Prompt => Continue the online comments about police shooting a woman who held a kitchen knife, picking up after their final sentence.

Text section =>
-- BEGIN --

You won’t be given time to comply, you will immediately be shot.


Yet some people may not have all of their faculties, would it be a problem to give folks some TIME and WARNING to comply b4 filling them up with lead? Travesty of justice!


The whole point was that she wasn't given a chance to comply. She wasn't given orders to put down the knife or to do anything. They simply came into her kitchen, saw her holding a kitchen knife, which anyone might be holding in their kitchen at any point in time, and shot her, according to the article. That said, according to you earlier Supreme Court decisions, which are still supposedly the rule of the land, only unconstitutional commands required compliance. Why would someone who is not breaking the law have to comply with any government agent? According to our constitution, they don't. And yet, if they obey that law which says they don't have to comply, a cop May shoot them willfully and not be held accountable. Now, I will be the first to say that nearly all police shootings in this country have a just and legal reason. But this gives new power is whichever rule our constitution, and that, my friend, is not a good thing.

-- END --

Data lines =>
-- BEGIN --

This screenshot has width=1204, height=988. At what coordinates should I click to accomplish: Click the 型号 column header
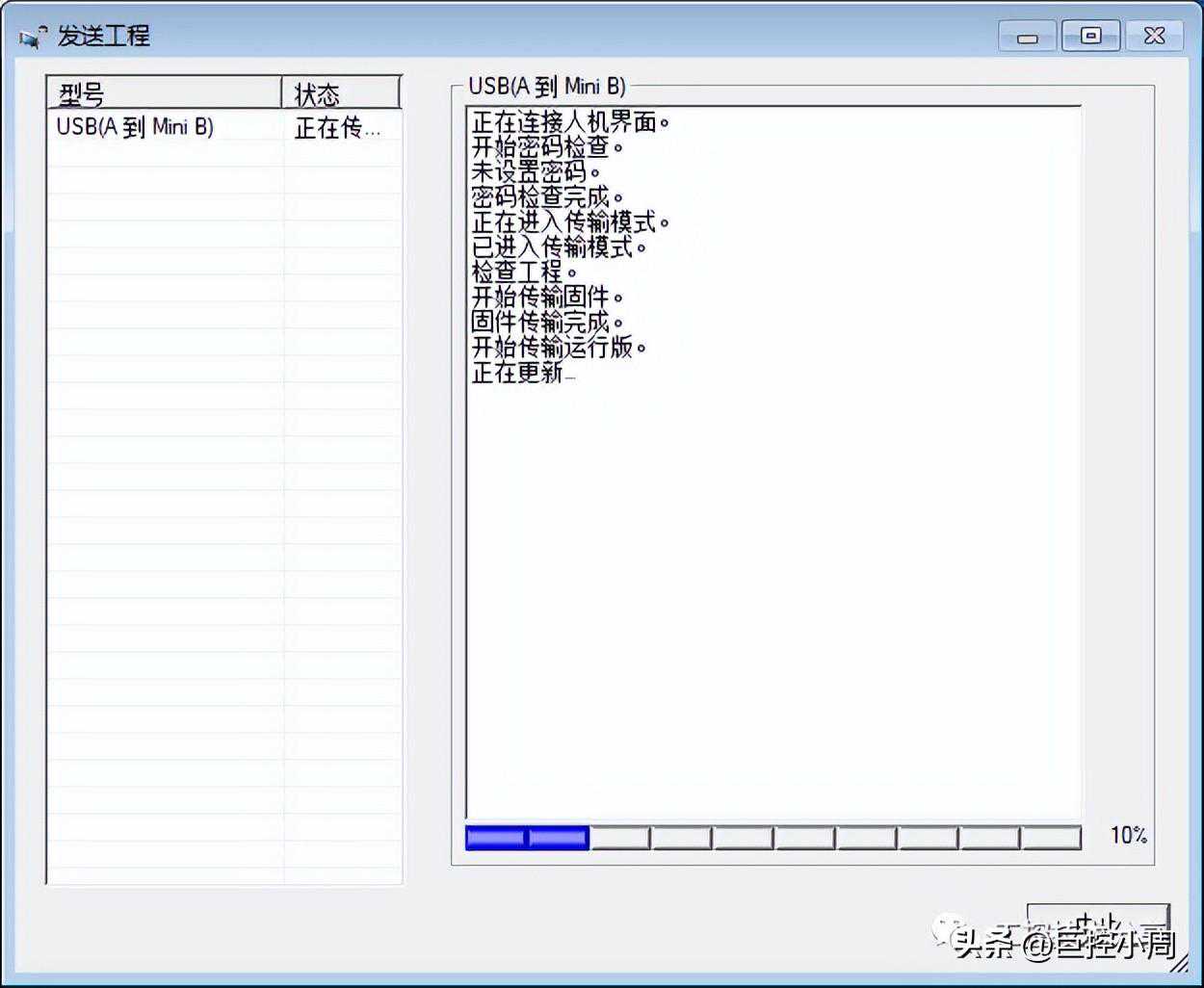(x=164, y=93)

-- END --

Final result =>
Never say never, People have been shoot and killed because the murdering POS didn't like his or her body language. No weapon no physical aggression shown towards the cop. These are cold blooded murderers with badge and gun.


Your absolutely correct. Comply with the officer's directive or loose your right to freedom or life.

Not sure why your telling them to move to another country, this is america and we are american citizens..hmmm not sure why your confused.


That comment is exactly why we need to remove those seated "Now." and put sane people in the seats. We also need to remove these idiots after a limit of 4 years unless deemed unfit to make rational decisions. Problem is our judges sit on their "white" horses thinking they are a god. Get out! Vot! Make sure we take back our country from the evil sitting on seats in power.


Cops kill innocent people everyday, truth!


Are you familiar with this case at all.
Only one of the 3 cops who arrived, who was behind a fence, quickly shot Hughes when she didn't instantly comply to his order to drop a kitchen knife while she was casually talking to her friend and had no reason to think she was a threat to anyone. She wasn't threatening anyone. Didn't make any aggressive movements. She probably didn't hear his order. Was given no time to comply.
Are you so dense to not be able to imagine how many people will be killed because of this SCOTUS sanctioned "Shoot first and ask questions" policy.